Grouping a number of national anti-corruption agencies, the Network of Corruption Prevention Authorities (“NCPA”), which was launched in October 2018 within the Framework of the Council of Europe, is becoming more visible and active.
The NCPA has now 30 members, mostly – but not only – Europeans. For example, Brazil CGU is a non-European member. According to its website, the NCPA aims at:
- Uniting efforts to improve the systematic collection, management and exchange of information among anti-corruption authorities, including their respective experiences and good practices;
- Supporting the members to enhance capacities and promote operational independence;
- Recognizing and promoting international standards for the prevention of corruption; and
- Stimulating and partnering with other international stakeholders for the promotion of integrity.
In May 2020, the NCPA, in partnership with the French Anti-Corruption Agency (AFA) the Council of Europe’s Group of States against Corruption (GRECO), and the Organisation for Economic Co-operation and Development (OECD) produced a Global Mapping of Anti-Corruption Authorities that contains a set of very interesting data.
The report shows that 63 percent of the anti-corruption agencies that responded to the survey (“ACAs”), 108 out of 171, may conduct investigations and/or institute criminal proceedings. These investigations and criminal proceedings mainly concern natural persons, but legal persons also fall within the scope of 79 of these ACAs .
This year, the NCPA and its members conducting such investigations or instituting criminal proceedings could benefit from a new powerful tool.
Indeed, on January 22, the AFA issued a press release on the launch of Datacros, a tool designed to detect anomalies in the capital ownership of companies that may present high risks of collusion, corruption and money laundering. Co-founded by the European Union, Datacros is being developed by an international consortium coordinated by Transcrime - a research center on transnational crime of the Università Cattolica del Sacro Cuore of Milan - in partnership with the AFA, the Cuerpo Nacional de la Policia of Spain (CNP) and the Investigative Reporting Project of Italy (IRPI).
Datacros is intended to assess ownership links among firms in order to identify collusion patterns; property relationships; ownership links between firms and politically exposed persons (“PEPs”), also including low-rank and local PEPs not covered by the EU regulation’s disclosure requirements; and complex cross-border firms’ ownership structures and ownership links to offshore and high-risk jurisdictions.
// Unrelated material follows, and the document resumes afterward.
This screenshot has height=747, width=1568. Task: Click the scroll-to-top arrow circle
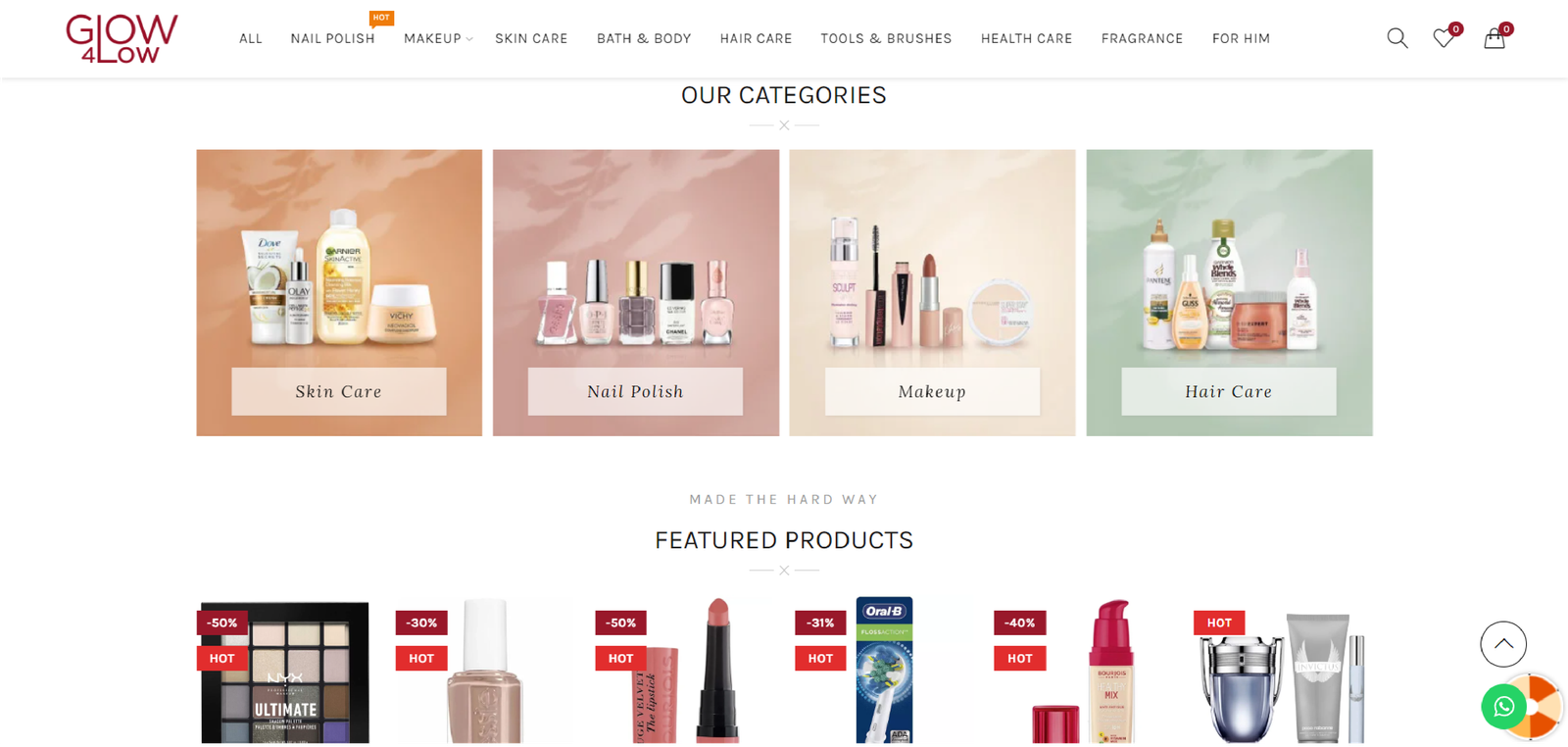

According to the AFA press release, the user interface would include two areas:
- A Restricted Area, only accessible by authorized users, that aims to assist investigative and due diligence activities by retrieving the identified anomalies at a company level. The ownership structure of a company of interest would be retrieved along with the connection with tax heavens, off-shore and blacklisted jurisdictions, and PEPs ;
- A Public Area designed to enable citizens’ oversight at an aggregated level. The identified anomalies would be displayed via geographical maps, charts and infographics only.
The AFA indicates that Datacros is currently under testing with real-life scenarios. The Restricted Area is being tested by representatives of law enforcement agencies and anti-corruption authorities, whereas the Public Area is being tested by representatives of civil society, such as investigative journalists, non-governmental organizations, and citizens.
Following the test phase, the tool will be refined based on the feedbacks collected and the project should be completed in the first quarter of 2021.
Questions remain about how public would the public area be and what use anticorruption agencies would make of this new tool. However, the establishment of the NCPA and this ongoing work is another illustration that the level of cooperation is at all-time high.